I’ve seen people advocating for both options, but since I’m still new to Linux I’m not sure what to do. I’m currently installing Mint on my laptop to try it out, and I’m not sure if I should enable secure boot or not.
I’ve seen people advocating for both options, but since I’m still new to Linux I’m not sure what to do. I’m currently installing Mint on my laptop to try it out, and I’m not sure if I should enable secure boot or not.
No idea where you got this understanding from, but it’s not accurate. In your example, if a distro has signed binaries, then it will work to verify code loaded during the boot process to help to verify system integrity. As OP asked about Mint, yes it technically does have signed pre boot and boot signed modules.
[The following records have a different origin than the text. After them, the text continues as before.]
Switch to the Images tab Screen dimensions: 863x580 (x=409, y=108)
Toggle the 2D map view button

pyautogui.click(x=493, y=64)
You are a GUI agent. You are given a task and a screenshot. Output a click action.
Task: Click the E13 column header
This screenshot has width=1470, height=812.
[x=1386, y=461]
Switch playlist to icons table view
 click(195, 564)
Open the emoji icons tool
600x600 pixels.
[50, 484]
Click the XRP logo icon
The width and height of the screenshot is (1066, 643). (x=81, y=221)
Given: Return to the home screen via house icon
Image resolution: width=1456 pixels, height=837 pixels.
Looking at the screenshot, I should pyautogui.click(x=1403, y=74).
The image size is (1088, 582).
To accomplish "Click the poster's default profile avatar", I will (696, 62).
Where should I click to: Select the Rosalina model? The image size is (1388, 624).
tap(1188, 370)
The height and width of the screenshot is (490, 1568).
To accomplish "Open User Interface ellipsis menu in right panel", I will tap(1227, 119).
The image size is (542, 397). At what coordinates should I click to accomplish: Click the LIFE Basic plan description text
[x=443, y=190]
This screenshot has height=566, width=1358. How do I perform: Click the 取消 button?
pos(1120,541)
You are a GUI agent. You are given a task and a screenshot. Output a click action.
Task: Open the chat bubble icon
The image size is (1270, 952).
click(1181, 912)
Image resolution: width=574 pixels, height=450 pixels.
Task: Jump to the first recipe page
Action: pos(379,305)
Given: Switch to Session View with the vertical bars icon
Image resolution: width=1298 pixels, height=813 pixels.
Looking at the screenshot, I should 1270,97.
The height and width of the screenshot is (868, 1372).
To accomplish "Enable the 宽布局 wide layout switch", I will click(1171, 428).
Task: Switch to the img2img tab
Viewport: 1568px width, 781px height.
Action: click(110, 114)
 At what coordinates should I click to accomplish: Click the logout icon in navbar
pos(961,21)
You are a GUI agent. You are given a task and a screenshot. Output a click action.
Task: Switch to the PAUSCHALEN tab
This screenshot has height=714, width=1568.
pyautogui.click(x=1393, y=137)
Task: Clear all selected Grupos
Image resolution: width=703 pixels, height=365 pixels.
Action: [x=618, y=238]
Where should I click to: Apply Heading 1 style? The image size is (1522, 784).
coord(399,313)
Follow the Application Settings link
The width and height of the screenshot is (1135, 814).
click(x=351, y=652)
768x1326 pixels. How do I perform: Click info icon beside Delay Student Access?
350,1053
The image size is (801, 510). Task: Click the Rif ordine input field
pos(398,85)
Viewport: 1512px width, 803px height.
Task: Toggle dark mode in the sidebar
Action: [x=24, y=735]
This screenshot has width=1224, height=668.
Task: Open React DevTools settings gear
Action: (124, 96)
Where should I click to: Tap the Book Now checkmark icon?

No, this will not prevent all code/processes that aren’t signed from running. That’s a ludicrous statement. It will prevent unsigned kernel modules from being loaded (see Nvidia’s MOK process), and it will prevent a disk from being hit with sideload attacks perhaps (it should be encrypted anyway), but it absolutely does not prevent a user from running unsigned code, or even using root privs to run harmful code (like running random scripts from GitHub).
So at the end of the day does it help a standard user with security? I would argue no. As I said elsewhere, if this question were about HOW to improve security with SB, I’d have a different answer, but that’s not the question OP asked.